Heart Attacks / Coronary Disease

The gendered nature of deaths from heart and artery diseases can only be appreciated if the death rates are displayed against age range, since otherwise the eventual excess of female deaths in the 85+ age range distorts the true picture. Mortality data for 2012 from the British Heart Foundation (Cardiovascular Disease Statistics 2014) are as follows (where deaths due to coronary heart disease, “other” heart diseases, and arterial diseases have been combined),

Age range

men women ratio (m/w)

<35

359 157

2.3

25 – 44

879 306 2.9
45 – 54 2,868 776

3.7

55 – 64

6,156 1,968 3.1

65 – 74

11,932 5,528

2.2

75 – 84 19,366 15,130

1.3

85+ 17,240 26,981

0.64

Deaths of men due to heart disease are more than twice as common as those of women at all ages up to 74. In the 45 to 54 age range, men’s deaths due to heart disease are a staggering 3.7 times more frequent than those of women. Below age 85, the number of deaths of men due to heart and arterial diseases in 2012 was 41,560 compared with 23,865 deaths of women, and excess of male deaths of 17,695. To put this in context, the excess of male deaths due to heart disease is comparable with the total deaths of women due to breast cancer, ovarian cancer and uterine cancers combined.

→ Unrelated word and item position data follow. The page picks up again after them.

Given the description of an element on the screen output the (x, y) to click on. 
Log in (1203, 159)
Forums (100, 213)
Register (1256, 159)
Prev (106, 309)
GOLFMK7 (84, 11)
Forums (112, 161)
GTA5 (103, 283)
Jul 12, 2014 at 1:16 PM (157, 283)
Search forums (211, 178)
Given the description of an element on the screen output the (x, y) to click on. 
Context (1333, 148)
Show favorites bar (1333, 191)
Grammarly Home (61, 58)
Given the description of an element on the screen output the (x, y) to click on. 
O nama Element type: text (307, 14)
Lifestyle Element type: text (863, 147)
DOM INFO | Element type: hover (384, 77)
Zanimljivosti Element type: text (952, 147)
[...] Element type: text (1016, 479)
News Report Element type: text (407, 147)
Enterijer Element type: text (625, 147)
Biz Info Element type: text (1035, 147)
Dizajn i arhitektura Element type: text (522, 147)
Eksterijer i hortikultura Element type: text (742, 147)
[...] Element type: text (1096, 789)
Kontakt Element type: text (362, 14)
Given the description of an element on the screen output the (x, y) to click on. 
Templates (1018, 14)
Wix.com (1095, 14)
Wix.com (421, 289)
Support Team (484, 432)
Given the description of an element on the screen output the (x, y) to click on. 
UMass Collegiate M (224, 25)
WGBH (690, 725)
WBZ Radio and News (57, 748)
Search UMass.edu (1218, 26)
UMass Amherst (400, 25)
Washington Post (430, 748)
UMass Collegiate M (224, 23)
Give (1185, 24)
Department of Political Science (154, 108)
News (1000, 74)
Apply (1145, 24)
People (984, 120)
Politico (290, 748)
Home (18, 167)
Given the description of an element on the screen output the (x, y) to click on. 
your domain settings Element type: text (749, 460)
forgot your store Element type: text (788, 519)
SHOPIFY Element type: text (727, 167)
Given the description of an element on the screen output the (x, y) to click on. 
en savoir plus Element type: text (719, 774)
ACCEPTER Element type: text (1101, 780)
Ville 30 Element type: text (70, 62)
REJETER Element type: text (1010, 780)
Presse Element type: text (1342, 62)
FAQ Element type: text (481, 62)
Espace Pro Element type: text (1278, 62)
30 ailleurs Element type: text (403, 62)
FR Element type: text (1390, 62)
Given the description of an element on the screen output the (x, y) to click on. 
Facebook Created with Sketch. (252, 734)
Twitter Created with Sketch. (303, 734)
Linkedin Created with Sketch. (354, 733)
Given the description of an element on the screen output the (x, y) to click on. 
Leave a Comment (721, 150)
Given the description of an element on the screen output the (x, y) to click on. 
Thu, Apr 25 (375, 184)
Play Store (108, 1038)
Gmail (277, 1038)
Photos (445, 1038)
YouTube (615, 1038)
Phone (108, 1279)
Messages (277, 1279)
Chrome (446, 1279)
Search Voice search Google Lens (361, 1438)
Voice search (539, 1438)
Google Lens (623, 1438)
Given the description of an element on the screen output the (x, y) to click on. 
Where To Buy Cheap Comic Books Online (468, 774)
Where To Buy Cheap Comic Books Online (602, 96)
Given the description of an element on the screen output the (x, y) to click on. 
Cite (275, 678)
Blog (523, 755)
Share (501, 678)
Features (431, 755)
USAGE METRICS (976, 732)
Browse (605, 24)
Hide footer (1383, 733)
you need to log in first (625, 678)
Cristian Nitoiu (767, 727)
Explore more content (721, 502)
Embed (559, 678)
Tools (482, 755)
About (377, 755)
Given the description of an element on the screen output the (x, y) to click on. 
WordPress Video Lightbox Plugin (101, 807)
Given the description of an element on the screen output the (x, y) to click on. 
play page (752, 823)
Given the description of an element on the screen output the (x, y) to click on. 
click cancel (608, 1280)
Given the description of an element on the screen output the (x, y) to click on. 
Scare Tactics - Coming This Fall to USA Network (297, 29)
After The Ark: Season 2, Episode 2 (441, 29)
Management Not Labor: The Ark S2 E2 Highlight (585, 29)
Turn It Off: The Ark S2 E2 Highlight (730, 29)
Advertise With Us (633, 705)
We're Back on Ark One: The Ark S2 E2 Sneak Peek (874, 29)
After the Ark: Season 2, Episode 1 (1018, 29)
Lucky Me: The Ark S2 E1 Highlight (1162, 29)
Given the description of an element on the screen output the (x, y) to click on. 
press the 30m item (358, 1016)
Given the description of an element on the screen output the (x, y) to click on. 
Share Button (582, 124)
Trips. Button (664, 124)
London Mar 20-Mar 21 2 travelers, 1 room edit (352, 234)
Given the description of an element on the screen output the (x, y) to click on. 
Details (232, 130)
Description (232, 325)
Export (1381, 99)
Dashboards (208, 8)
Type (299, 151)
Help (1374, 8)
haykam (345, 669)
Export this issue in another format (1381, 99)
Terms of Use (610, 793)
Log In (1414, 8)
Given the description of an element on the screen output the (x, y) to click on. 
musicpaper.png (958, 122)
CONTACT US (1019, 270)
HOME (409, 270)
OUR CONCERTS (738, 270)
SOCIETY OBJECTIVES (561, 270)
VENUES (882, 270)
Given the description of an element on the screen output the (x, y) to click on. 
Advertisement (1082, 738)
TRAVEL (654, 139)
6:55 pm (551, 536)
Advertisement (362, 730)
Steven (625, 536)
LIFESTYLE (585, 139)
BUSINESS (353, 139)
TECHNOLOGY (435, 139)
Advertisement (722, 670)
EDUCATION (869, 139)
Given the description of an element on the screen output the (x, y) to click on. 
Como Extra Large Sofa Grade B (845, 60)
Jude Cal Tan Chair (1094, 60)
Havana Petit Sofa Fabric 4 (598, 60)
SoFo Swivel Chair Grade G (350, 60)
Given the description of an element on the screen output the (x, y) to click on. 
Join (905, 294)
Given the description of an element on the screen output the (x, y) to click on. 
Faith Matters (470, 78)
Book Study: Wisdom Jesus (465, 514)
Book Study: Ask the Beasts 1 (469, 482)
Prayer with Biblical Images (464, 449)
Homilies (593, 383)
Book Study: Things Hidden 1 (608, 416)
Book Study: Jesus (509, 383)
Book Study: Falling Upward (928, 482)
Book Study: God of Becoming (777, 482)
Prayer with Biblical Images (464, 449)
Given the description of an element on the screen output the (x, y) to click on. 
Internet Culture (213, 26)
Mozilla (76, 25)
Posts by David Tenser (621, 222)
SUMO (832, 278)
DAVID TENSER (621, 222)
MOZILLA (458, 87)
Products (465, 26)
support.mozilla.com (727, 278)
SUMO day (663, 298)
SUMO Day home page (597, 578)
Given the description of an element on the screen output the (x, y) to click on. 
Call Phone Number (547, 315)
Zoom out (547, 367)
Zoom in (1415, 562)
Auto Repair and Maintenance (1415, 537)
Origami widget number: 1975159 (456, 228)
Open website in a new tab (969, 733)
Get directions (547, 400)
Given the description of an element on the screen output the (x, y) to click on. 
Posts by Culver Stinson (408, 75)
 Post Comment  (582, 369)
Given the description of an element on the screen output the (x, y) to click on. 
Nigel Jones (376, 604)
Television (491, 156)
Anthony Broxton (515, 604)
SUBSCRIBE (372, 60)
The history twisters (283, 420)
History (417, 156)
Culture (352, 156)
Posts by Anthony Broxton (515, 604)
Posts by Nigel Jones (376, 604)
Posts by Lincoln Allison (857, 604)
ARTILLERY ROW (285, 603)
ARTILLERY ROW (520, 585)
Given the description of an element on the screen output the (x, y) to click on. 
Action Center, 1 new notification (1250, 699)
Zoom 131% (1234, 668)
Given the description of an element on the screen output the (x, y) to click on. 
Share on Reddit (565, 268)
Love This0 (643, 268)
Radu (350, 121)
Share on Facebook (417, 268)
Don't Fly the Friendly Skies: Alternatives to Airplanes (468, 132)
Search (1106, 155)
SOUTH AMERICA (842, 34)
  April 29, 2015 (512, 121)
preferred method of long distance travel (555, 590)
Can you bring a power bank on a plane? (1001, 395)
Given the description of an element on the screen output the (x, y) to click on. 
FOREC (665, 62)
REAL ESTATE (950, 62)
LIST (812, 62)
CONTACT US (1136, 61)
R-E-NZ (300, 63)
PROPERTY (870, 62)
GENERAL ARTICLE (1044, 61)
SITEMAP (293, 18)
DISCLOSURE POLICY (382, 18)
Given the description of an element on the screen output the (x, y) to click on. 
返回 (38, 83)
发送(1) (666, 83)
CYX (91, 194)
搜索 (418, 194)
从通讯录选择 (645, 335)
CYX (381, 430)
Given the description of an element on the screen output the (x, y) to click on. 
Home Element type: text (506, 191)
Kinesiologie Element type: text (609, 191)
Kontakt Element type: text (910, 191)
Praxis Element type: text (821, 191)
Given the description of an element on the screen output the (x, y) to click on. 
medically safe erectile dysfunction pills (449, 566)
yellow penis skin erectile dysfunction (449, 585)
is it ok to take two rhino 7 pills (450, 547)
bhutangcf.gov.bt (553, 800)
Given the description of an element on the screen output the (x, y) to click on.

In early 2015 there was much talk about the introduction of a more sensitive troponin test (a standard diagnostic for heart attack). Research indicates that refinements to this test would double the number of women successfully diagnosed with coronary heart disease, but have little benefit for men. Use of the revised testing methodology, which seems likely to be introduced in the NHS, would result in parity in the diagnosis rate for men and women presenting with a problem (at present women are underdiagnosed compared with men).

Not to loose an opportunity for a spot of propaganda, on 21/1/15 Radio 4’s Today programme concluded a report on this issue with the false statement that “women are at greater risk of dying from a heart attack than men”. The above statistics show how egregious an untruth this is. Moreover, with the introduction of the revised test we can expect the huge excess of men dying from heart attacks to increase as the prospect for women, only, improves.

On a more positive note, there are substantially fewer deaths due to coronary disease now than there was at the start of the millennium, probably due to the deceasing popularity of smoking. Deaths from heart attacks have halved over this period.